Nueva York, glamour y un bolso que hizo historia. Lindsay Lohan está de vuelta, no solo en la escena pública, sino en su faceta más elegante y sofisticada.

La actriz —conocida por transformar cada aparición en un momento digno de portada— fue la estrella indiscutible del exclusivo evento de Fendi para celebrar el relanzamiento de su legendaria Spy Bag, celebrado el pasado martes 9 de septiembre en el coqueto Chez Fifi de Manhattan.

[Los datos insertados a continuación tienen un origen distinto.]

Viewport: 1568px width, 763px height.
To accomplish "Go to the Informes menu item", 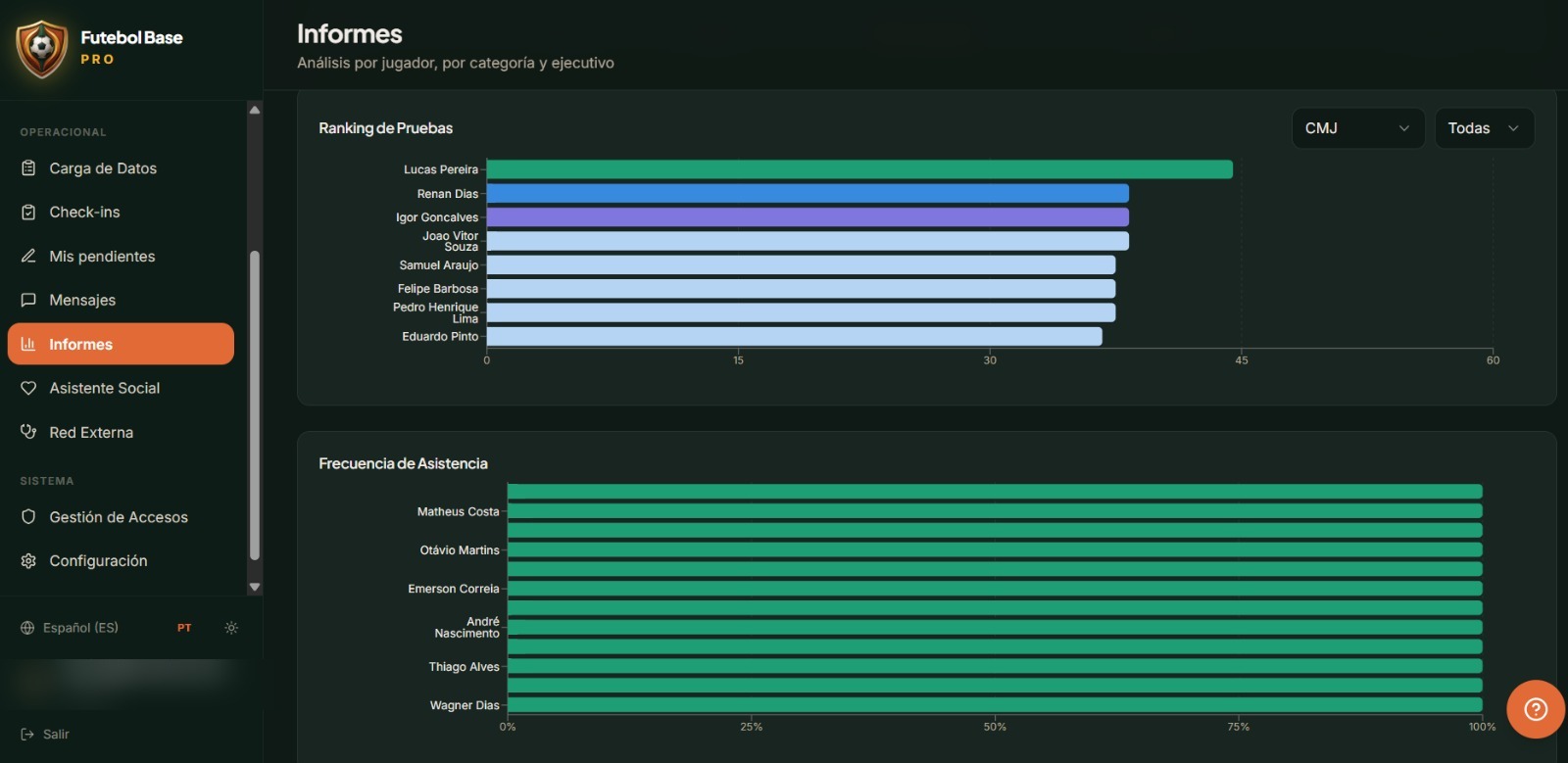I will click(x=121, y=344).
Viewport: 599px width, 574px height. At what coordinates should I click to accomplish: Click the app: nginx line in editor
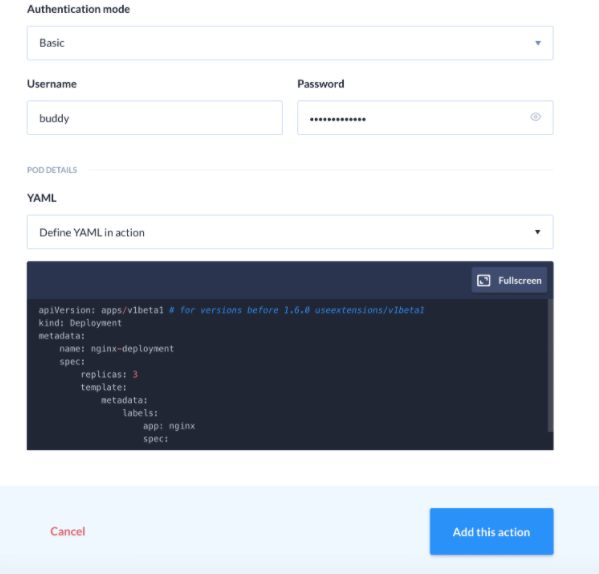tap(169, 426)
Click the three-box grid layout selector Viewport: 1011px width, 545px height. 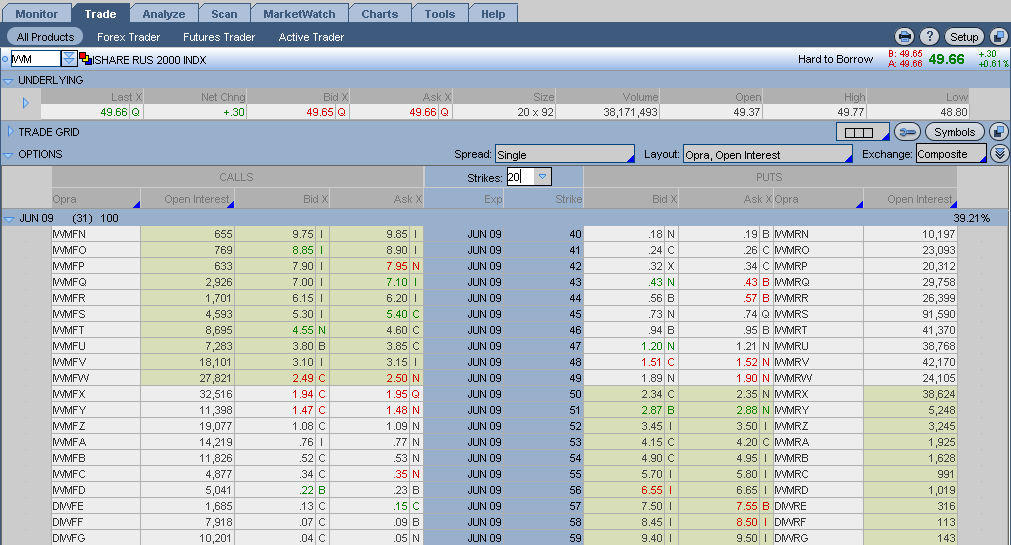pyautogui.click(x=861, y=132)
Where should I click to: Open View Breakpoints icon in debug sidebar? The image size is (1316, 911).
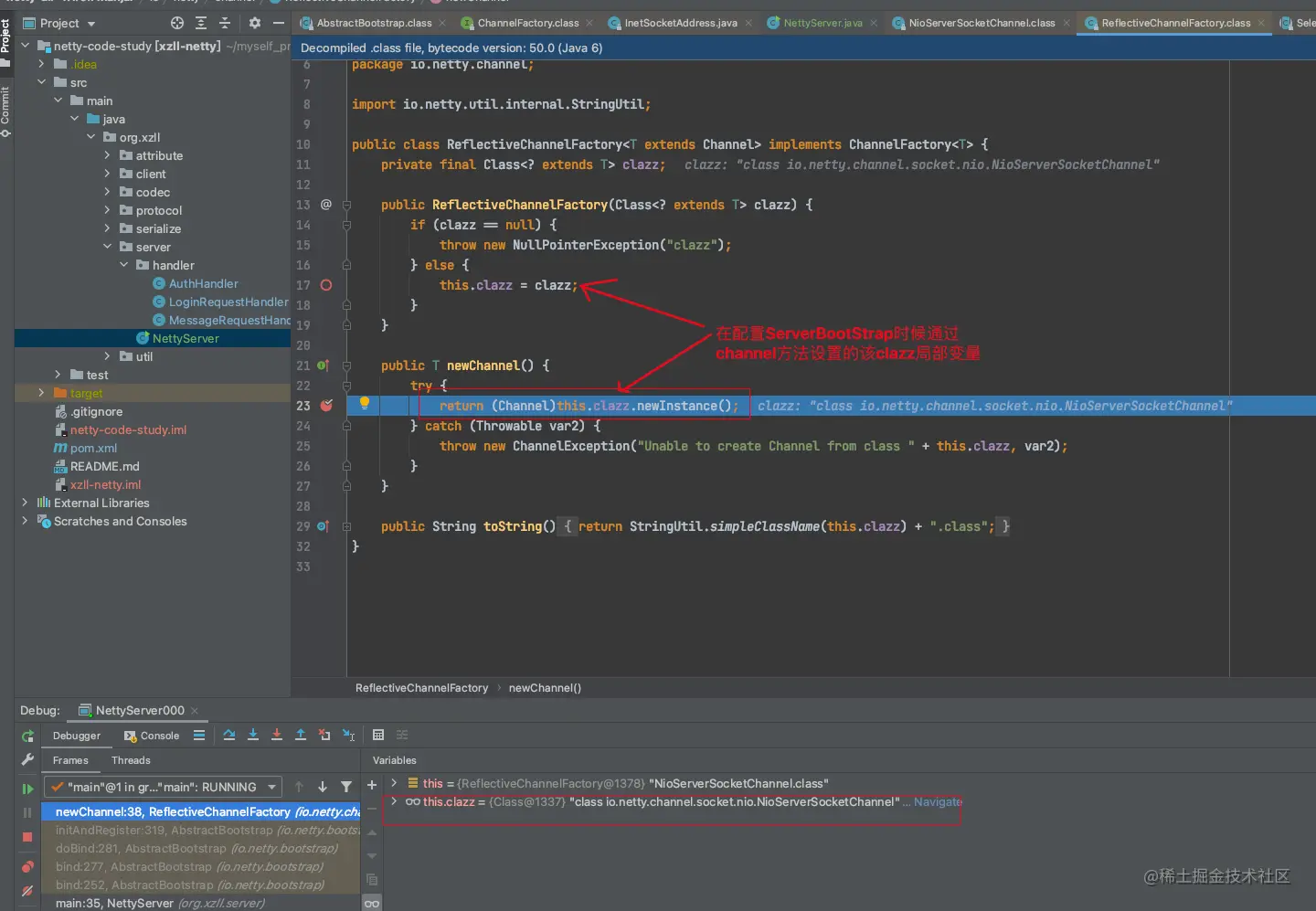(x=27, y=866)
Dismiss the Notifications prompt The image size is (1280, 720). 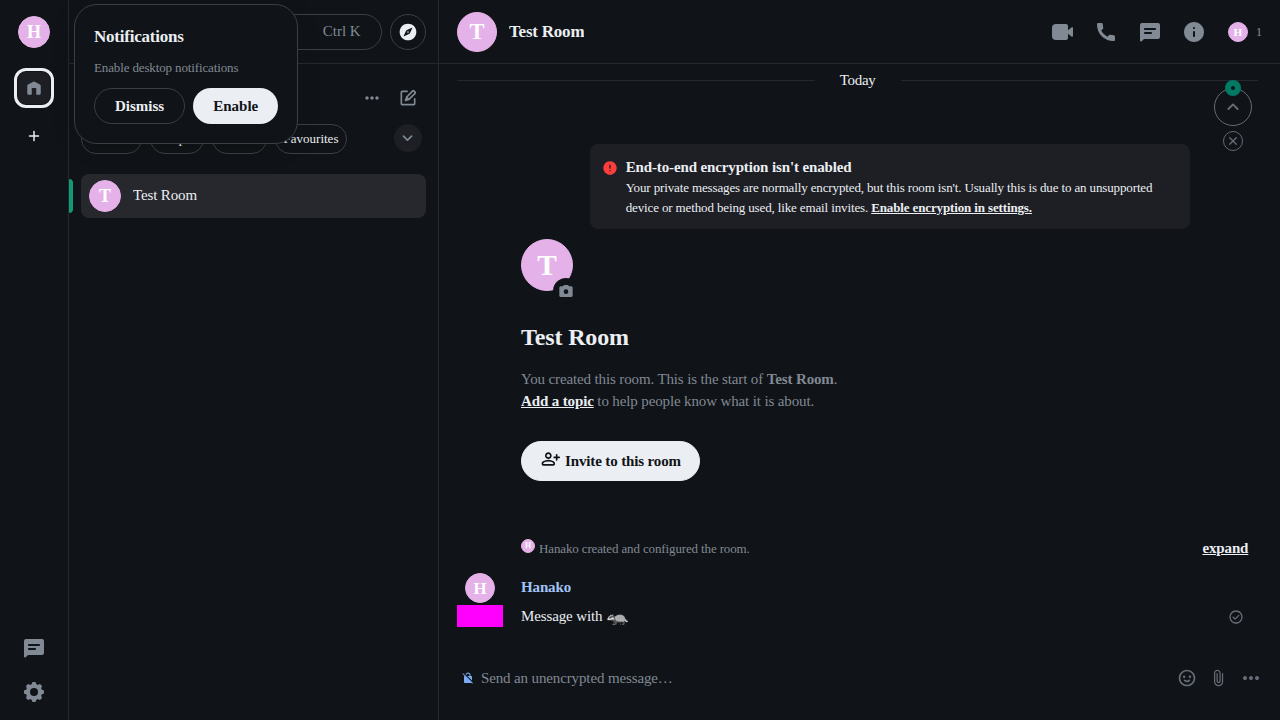[139, 106]
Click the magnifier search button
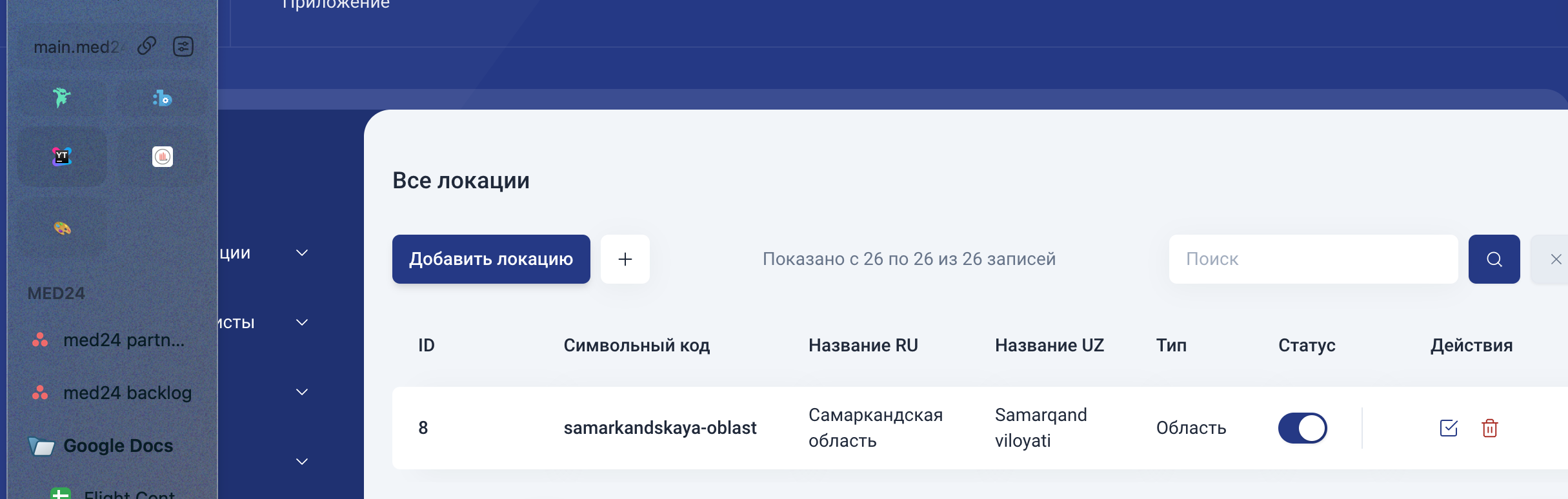This screenshot has width=1568, height=499. coord(1494,259)
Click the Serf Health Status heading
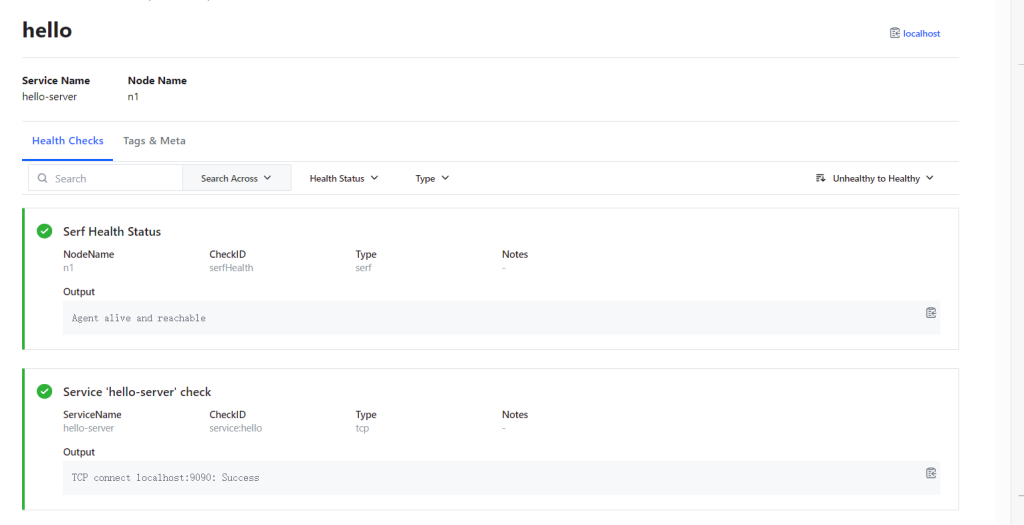Viewport: 1024px width, 525px height. point(112,231)
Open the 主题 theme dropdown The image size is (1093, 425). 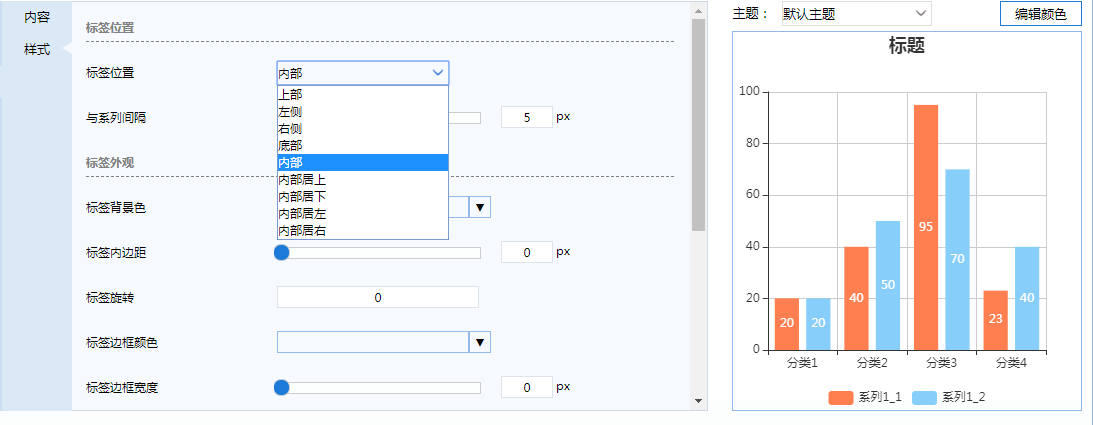[x=857, y=14]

Lohan, de 39 años, lució impecable con un total look negro que hizo suspirar hasta al más indiferente: un vestido de punto ajustado con volantes en el dobladillo, cubierto por una estola de zorro negro Fendi, ceñida con cinturón de cuero y acompañada por el clásico bolso Baguette Charm, valorado en 3 mil 750 dólares.

Pero lo que realmente robó las miradas fue su elección de bolso: una profunda Spy Bag roja, con un costo de 4 mil 850 dólares—una pieza de archivo que, al igual que la propia Lindsay, ha vuelto para reclamar su trono.

El regreso de este icónico bolso, que dominó la moda de los años 2000 y se convirtió en objeto de deseo para toda it girl que se preciara, no podría tener una embajadora más acertada.

Lindsay no solo fue una de las primeras celebridades en hacerlo famoso, sino que ahora, dos décadas después, lo reintroduce con una madurez estilística que demuestra que los clásicos no envejecen, solo evolucionan.

Completando su atuendo con botas de charol negro hasta la rodilla, gafas Fendi First (460 dólares), un moño pulido, pendientes discretos y una pila de brazaletes brillantes, Lohan demostró que su “sleek style era” ha llegado con fuerza.